On the materials before me, there would appear to be the merit in the applicant's objection. The question for determination is, however, whether there is any point in granting the objection, given that there is now no licence upon which any order of this Tribunal could operate.
The consequence of the expiry of the licence
Section 147 of the Act requires that, before giving effect to a decision to cancel or refuse to renew an authorisation, the Executive Director must give each affected person notice in writing of the decision, and allow sufficient time for that person to make an application for review of the decision and for that application to be determined. Section 149 enables an affected person to apply to the State Administrative Tribunal for a review of a decision referred to in s 147.
By virtue of s 29 of the State Administrative Tribunal Act 2004, in the exercise of its review jurisdiction, the Tribunal may affirm, vary or set aside the decision that is being reviewed and either substitute its own decision or send the matter back to the decision maker for reconsideration, and may make any other orders the tribunal considers appropriate. Section 29 also confers on the Tribunal when dealing with the matter in the exercise of its review jurisdiction, the functions and discretions corresponding to those exercisable by the decision maker in making the reviewable decision. Neither s 29, nor any other provision of the State Administrative Tribunal Act, places the tribunal in the shoes of the decision maker for any purpose other than dealing with the decision under review.
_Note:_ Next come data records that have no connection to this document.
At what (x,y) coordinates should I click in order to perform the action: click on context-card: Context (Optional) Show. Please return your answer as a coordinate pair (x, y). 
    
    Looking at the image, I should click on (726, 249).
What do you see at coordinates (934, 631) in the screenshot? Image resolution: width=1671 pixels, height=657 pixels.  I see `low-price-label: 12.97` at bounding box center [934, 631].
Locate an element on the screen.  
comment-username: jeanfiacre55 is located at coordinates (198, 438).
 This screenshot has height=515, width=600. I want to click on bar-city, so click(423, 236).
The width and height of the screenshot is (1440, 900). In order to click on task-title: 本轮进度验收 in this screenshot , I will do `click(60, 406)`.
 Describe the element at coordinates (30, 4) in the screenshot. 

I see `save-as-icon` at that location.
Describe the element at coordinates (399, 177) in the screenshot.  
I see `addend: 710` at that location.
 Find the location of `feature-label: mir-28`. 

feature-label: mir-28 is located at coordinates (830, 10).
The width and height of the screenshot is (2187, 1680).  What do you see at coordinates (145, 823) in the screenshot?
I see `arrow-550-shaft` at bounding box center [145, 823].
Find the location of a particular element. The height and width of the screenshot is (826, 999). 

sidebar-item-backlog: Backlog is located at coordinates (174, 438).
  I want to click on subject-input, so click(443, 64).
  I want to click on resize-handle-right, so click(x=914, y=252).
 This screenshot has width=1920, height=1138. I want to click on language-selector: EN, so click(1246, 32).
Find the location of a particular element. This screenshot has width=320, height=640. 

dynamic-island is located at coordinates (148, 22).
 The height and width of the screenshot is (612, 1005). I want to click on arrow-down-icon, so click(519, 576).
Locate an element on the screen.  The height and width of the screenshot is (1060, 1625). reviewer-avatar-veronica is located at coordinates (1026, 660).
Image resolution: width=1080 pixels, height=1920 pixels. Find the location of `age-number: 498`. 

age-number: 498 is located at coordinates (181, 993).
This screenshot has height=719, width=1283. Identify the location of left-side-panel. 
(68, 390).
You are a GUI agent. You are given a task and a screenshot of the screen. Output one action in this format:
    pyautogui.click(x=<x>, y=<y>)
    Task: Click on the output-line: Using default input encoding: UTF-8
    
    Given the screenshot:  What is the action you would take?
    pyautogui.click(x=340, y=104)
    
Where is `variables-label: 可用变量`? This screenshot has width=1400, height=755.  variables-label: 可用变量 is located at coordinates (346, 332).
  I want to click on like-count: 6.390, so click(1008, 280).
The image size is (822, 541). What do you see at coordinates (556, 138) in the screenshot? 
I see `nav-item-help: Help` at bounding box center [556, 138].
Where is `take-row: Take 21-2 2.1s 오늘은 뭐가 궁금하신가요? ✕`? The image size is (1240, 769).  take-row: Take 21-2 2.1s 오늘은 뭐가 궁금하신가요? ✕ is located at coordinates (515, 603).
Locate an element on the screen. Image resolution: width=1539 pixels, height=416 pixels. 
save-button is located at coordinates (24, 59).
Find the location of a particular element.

The decision under review was not to renew, or to cancel, the applicant's license under the Management Plan. That licence expired on 31 May 2000. The applicant did nothing to renew it. It was clearly open to him to renew it, notwithstanding the Executive Director's intention not to grant that renewal, because s 150 of the Act would have had the effect of continuing the license in force until the application was determined. It is regrettable that renewal forms were not sent out as they normally would have been and that s 150 was not drawn to the applicant's attention by the Department. The licence ceased to exist not because of the Executive Director's decision, but because of the effluxion of time. This tribunal has no jurisdiction to grant a new licence. As a result, any order that this tribunal might make setting aside the Executive Director's decision to cancel or not renew the license would have no practical effect.
As a consequence, I am of the view that this appeal is lacking substance in the sense of that expression as found in s 47(1) of the State Administrative Tribunal Act 2004. Accordingly, I have reached the view that the application should be dismissed pursuant to s 47(2) of the State Administrative Tribunal Act 2004.
The applicant has been led to believe that amendments will be made to the Management Plan which will enable his re-entry into the fishery. He did not press his objection in reliance on that assurance. Notwithstanding that assurance, some years have passed with no action being taken. There does not seem to be any reason associated with the good management of the fishery for the applicant's exclusion from it. It is to be hoped the appropriate steps to obtain the necessary amendment can be taken without further undue delay.
I certify that this and the preceding eleven pages comprise the reasons for decision of the Tribunal.